Cristália adquire parque fabril da Takeda em Jaguariúna e amplia capacidade produtiva
O Laboratório Cristália assumiu hoje a operação do parque fabril antes sob gestão da farmacêutica Takeda, localizado em Jaguariúna. A aprovação para a operação foi concedida pelo Conselho Administrativo de Defesa Econômica (CADE). A unidade tem foco na produção de medicamentos sólidos e já conta com Certificado de Boas Práticas de Fabricação concedido pela Agência Nacional de Vigilância Sanitária (Anvisa).
“O Cristália identificou uma oportunidade estratégica para ampliar rapidamente sua capacidade produtiva, incorporando uma planta de padrão internacional, já certificada, com equipe treinada e estrutura operacional consolidada. Essa expansão fortalece nossa capacidade de atender à demanda crescente por nossos medicamentos”, afirma Dr. Ogari Pacheco, médico e presidente do Conselho Diretor do Cristália.
O Cristália já possui um portfólio formado por cerca de 350 medicamentos, em mais de 500 apresentações. Com a nova planta, ampliará sua capacidade de produção. Conforme a apresentação farmacêutica e tipo de produto, o acréscimo pode variar de 50% a 70%. “Com este acréscimo, nos preparamos para cumprir uma de nossas missões, que é jamais deixar que faltem nossos medicamentos para os brasileiros”, afirma Dr. Pacheco.

Com a incorporação da unidade de Jaguariúna, o Cristália passa a contar com 11 plantas produtivas próprias no País. O quadro de aproximadamente 300 colaboradores da planta será absorvido pelo laboratório Cristália, assegurando continuidade operacional e preservação do conhecimento técnico já existente na unidade.

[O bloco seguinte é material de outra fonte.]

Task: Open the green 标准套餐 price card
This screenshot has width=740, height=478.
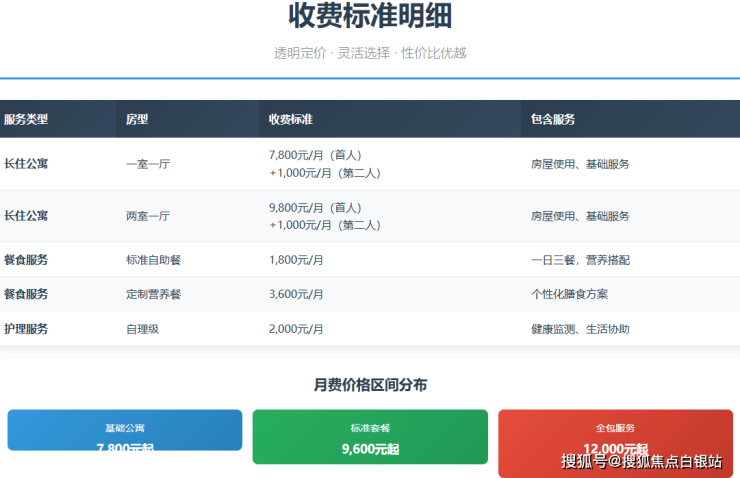Action: (x=370, y=437)
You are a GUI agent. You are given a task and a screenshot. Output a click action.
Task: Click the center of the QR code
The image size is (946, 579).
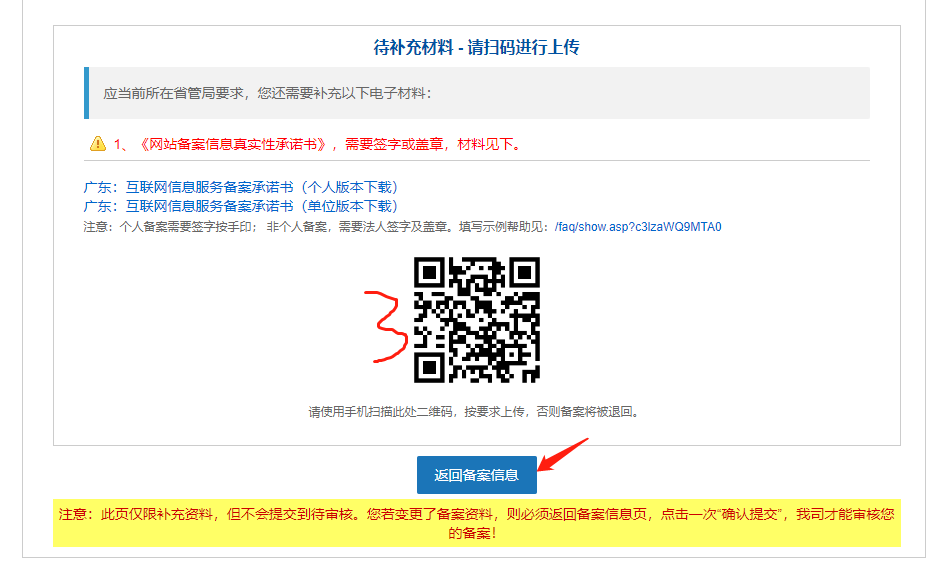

A planta também é considerada referência em sustentabilidade, com sistema avançado de reuso de efluentes — mais de 1.000 m³ reutilizados em caldeiras e torres de resfriamento —, além de programas voltados à redução de emissões, gestão de resíduos e iniciativas de eficiência energética, como a captação e utilização de energia solar.
Por questões previstas em contrato, o valor da transação não foi divulgado e a operação não inclui medicamentos que integram o portfólio da Takeda.